:: Work instruction ::
Without skipping a line, reproduce the entries exactly.

:: Exercise material ::
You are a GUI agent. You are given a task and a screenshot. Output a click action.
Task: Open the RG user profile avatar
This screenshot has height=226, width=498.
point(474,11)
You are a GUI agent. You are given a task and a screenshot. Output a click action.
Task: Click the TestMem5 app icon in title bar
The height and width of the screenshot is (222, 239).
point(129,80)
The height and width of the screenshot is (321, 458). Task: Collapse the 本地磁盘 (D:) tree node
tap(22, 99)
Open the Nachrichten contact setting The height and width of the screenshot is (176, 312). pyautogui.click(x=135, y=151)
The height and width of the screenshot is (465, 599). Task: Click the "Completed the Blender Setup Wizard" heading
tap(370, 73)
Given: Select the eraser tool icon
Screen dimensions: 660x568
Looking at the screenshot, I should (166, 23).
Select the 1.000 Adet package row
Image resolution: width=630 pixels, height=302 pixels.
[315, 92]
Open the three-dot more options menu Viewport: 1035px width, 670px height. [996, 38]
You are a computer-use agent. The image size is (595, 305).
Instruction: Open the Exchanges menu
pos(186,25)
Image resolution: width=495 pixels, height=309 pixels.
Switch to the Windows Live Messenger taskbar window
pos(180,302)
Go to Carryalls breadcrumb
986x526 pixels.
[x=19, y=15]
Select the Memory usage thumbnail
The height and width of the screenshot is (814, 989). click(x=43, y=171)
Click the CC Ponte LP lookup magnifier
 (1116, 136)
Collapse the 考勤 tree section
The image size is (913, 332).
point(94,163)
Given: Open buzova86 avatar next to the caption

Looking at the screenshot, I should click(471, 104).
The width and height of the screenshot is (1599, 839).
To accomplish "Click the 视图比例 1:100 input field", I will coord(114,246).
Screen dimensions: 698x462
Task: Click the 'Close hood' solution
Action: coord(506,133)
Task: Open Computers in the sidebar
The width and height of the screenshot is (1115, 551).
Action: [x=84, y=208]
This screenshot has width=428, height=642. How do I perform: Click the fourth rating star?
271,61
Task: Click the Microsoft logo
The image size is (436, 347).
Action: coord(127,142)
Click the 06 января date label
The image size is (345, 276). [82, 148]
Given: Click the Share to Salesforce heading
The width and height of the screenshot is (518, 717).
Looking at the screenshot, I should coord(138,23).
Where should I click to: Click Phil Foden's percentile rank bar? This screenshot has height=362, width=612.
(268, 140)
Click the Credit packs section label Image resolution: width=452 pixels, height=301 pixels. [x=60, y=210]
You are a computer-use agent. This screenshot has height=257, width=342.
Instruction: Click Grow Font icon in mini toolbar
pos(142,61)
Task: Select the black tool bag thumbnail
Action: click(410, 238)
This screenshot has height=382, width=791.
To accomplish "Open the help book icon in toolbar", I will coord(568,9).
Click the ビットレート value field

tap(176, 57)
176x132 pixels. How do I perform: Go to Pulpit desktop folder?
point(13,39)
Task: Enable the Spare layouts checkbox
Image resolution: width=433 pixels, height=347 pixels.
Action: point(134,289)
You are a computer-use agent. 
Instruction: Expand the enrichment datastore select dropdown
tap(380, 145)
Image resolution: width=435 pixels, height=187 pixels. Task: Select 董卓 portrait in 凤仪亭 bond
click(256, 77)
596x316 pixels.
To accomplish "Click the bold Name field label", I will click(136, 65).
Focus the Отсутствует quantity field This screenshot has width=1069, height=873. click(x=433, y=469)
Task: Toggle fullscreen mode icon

:: Solution for this exercise ::
You are a GUI agent. You are given a task and a screenshot. Output a click action.
Task: Open the RG user profile avatar
This screenshot has height=226, width=498.
point(474,11)
You are a GUI agent. You are given a task and a screenshot. Output a click action.
Task: Click the TestMem5 app icon in title bar
The height and width of the screenshot is (222, 239).
point(129,80)
The height and width of the screenshot is (321, 458). Task: Collapse the 本地磁盘 (D:) tree node
tap(22, 99)
Open the Nachrichten contact setting The height and width of the screenshot is (176, 312). pyautogui.click(x=135, y=151)
The height and width of the screenshot is (465, 599). Task: Click the "Completed the Blender Setup Wizard" heading
tap(370, 73)
Given: Select the eraser tool icon
Screen dimensions: 660x568
Looking at the screenshot, I should (166, 23).
Select the 1.000 Adet package row
Image resolution: width=630 pixels, height=302 pixels.
[315, 92]
Open the three-dot more options menu Viewport: 1035px width, 670px height. [996, 38]
You are a computer-use agent. The image size is (595, 305).
Instruction: Open the Exchanges menu
pos(186,25)
Image resolution: width=495 pixels, height=309 pixels.
Switch to the Windows Live Messenger taskbar window
pos(180,302)
Go to Carryalls breadcrumb
986x526 pixels.
[x=19, y=15]
Select the Memory usage thumbnail
The height and width of the screenshot is (814, 989). click(x=43, y=171)
Click the CC Ponte LP lookup magnifier
 (1116, 136)
Collapse the 考勤 tree section
The image size is (913, 332).
point(94,163)
Given: Open buzova86 avatar next to the caption

Looking at the screenshot, I should click(471, 104).
The width and height of the screenshot is (1599, 839).
To accomplish "Click the 视图比例 1:100 input field", I will coord(114,246).
Screen dimensions: 698x462
Task: Click the 'Close hood' solution
Action: coord(506,133)
Task: Open Computers in the sidebar
The width and height of the screenshot is (1115, 551).
Action: [x=84, y=208]
This screenshot has width=428, height=642. How do I perform: Click the fourth rating star?
271,61
Task: Click the Microsoft logo
The image size is (436, 347).
Action: coord(127,142)
Click the 06 января date label
The image size is (345, 276). [82, 148]
Given: Click the Share to Salesforce heading
The width and height of the screenshot is (518, 717).
Looking at the screenshot, I should coord(138,23).
Where should I click to: Click Phil Foden's percentile rank bar? This screenshot has height=362, width=612.
(268, 140)
Click the Credit packs section label Image resolution: width=452 pixels, height=301 pixels. [x=60, y=210]
You are a computer-use agent. This screenshot has height=257, width=342.
Instruction: Click Grow Font icon in mini toolbar
pos(142,61)
Task: Select the black tool bag thumbnail
Action: click(410, 238)
This screenshot has height=382, width=791.
To accomplish "Open the help book icon in toolbar", I will coord(568,9).
Click the ビットレート value field

tap(176, 57)
176x132 pixels. How do I perform: Go to Pulpit desktop folder?
point(13,39)
Task: Enable the Spare layouts checkbox
Image resolution: width=433 pixels, height=347 pixels.
Action: point(134,289)
You are a computer-use agent. 
Instruction: Expand the enrichment datastore select dropdown
tap(380, 145)
Image resolution: width=435 pixels, height=187 pixels. Task: Select 董卓 portrait in 凤仪亭 bond
click(256, 77)
596x316 pixels.
To accomplish "Click the bold Name field label", I will click(136, 65).
Focus the Отсутствует quantity field This screenshot has width=1069, height=873. click(x=433, y=469)
Task: Toggle fullscreen mode icon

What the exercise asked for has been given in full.